Future tech exits have a lot to live up to – TechCrunch

Future tech exits will have a lot of work ahead of them. Startup valuations are on the rise, putting pressure upon tomorrow's IPOs.
While inflation may be temporary in consumer prices, startup valuations have been rising steadily over the past quarters.

This is the obvious conclusion from the PitchBook report that looked into valuation data from several startup funding events in the United States. The data is only applicable to the U.S. startup sector, but the trends are likely to be global as the same venture rush which has driven record capital into U.S. startups is also happening in countries like India, Latin America and Europe.

It is fascinating to see the rapidly increasing startup price chart. The data suggests that future IPOs must not only maintain startup equity valuations at the point of exit but also exceed their private-market prices. Changes in antitrust regulations could hinder large future deals. This would leave a lot of startups with high price tags but only one path to liquidity.

Investors seem to implicitly believe that the future IPO market would accelerate over a long period of time at attractive prices.

This situation is familiar to all: It's the "unicorn traffic jam" that we have covered for years. In which global startup markets create far fewer startups worth $1Billion or more than what the public markets historically accept across the transom, it's the unicorn traffic jam.

Let's get to the big numbers.

Startup valuations: Going up and going higher

PitchBook summarized the following: Round sizes rise as valuations rise. Investors are not getting more ownership, despite having to spend more on deal access.

Deal sizes in the early stage market are increasing as follows:

As the following chart illustrates, prices are also increasing.
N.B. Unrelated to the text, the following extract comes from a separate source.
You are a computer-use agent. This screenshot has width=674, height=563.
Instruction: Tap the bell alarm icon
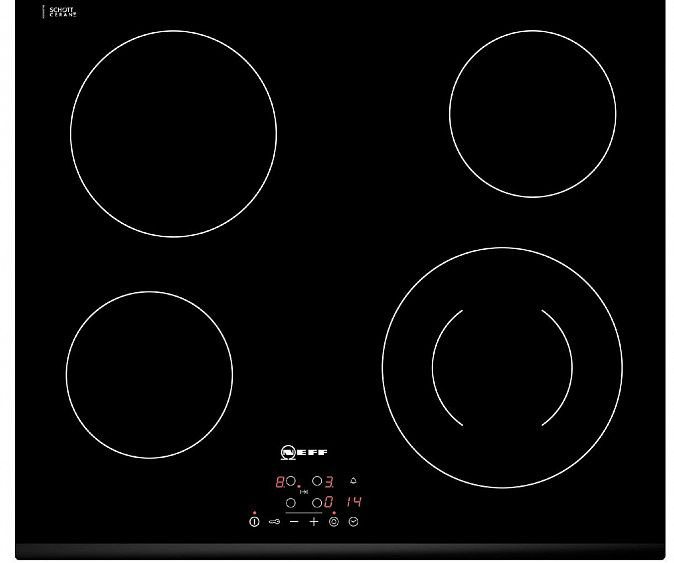pyautogui.click(x=353, y=482)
This leads to a decline in equity take rate:

These charts show how rapidly venture capital is evolving. In 2020, for example, the median value of an early-stage company was $16 million. This is a 54% relative velocity. It reached $39.4million in 2021 (120% relative velocity). That 2020 figure was also a record. It was just broken.

Other superlatives in the PitchBook dataset are worth noting. The average pre-money value of enterprise-focused seed companies was $11 million in 2021's first half, which is an all-time record. After rising steadily since 2011, early-stage valuations of enterprise-focused startups hit new records at $92.7 million, $43 million median.

Late-stage valuations of enterprise tech startups have turned vertical (chart to the right).